INSTRUCTIONS FOR THE TASK » What you return must be every line below that includes the word "agent".

DATA TO USE »
========================================================================

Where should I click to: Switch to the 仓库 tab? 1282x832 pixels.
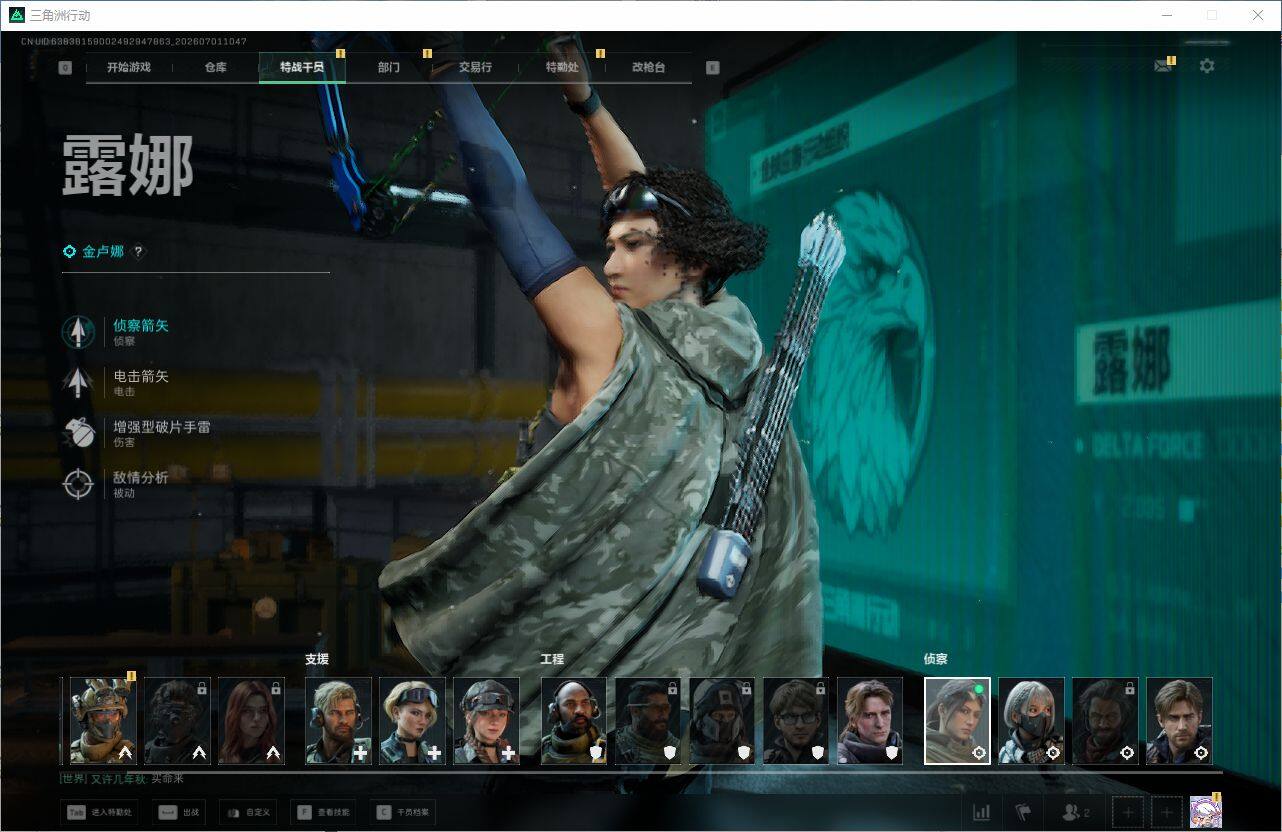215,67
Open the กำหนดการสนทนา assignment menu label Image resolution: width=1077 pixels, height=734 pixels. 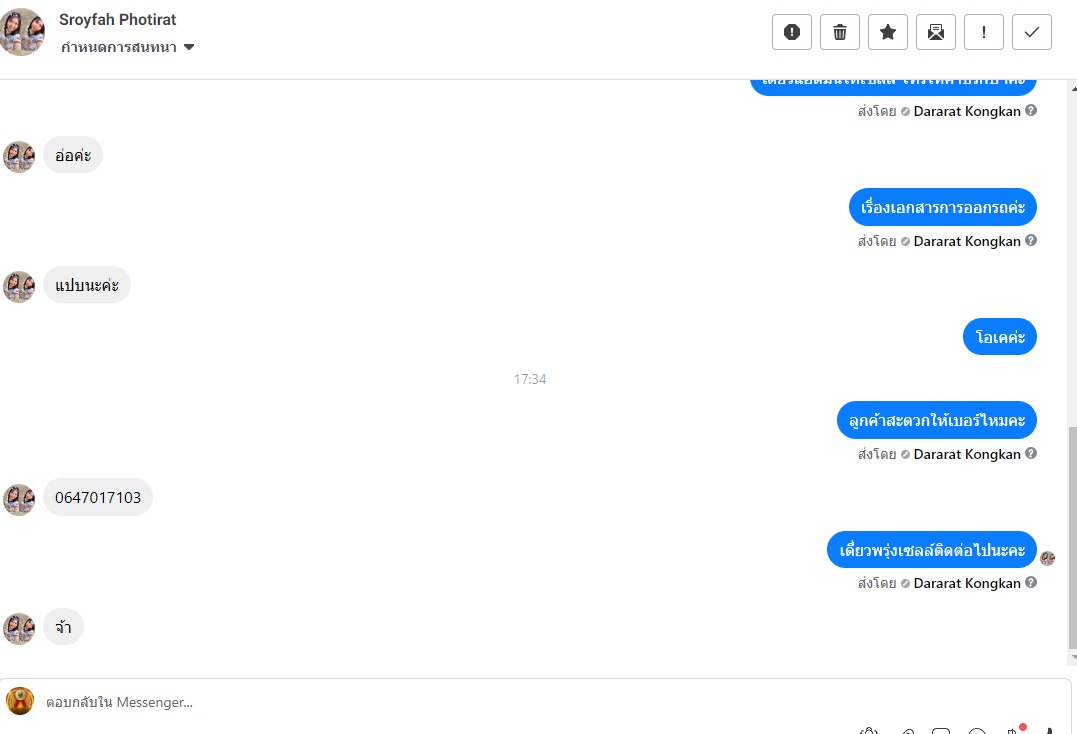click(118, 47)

========================================================================

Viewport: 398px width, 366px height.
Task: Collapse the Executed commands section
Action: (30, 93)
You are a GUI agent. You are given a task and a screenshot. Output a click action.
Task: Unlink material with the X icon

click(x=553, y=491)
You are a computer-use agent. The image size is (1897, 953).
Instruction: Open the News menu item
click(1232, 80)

========================================================================

PROBLEM SOLUTION »
You are a GUI agent. You are given a task and a screenshot. Output a click action.
You are a computer-use agent. The image size is (1897, 953).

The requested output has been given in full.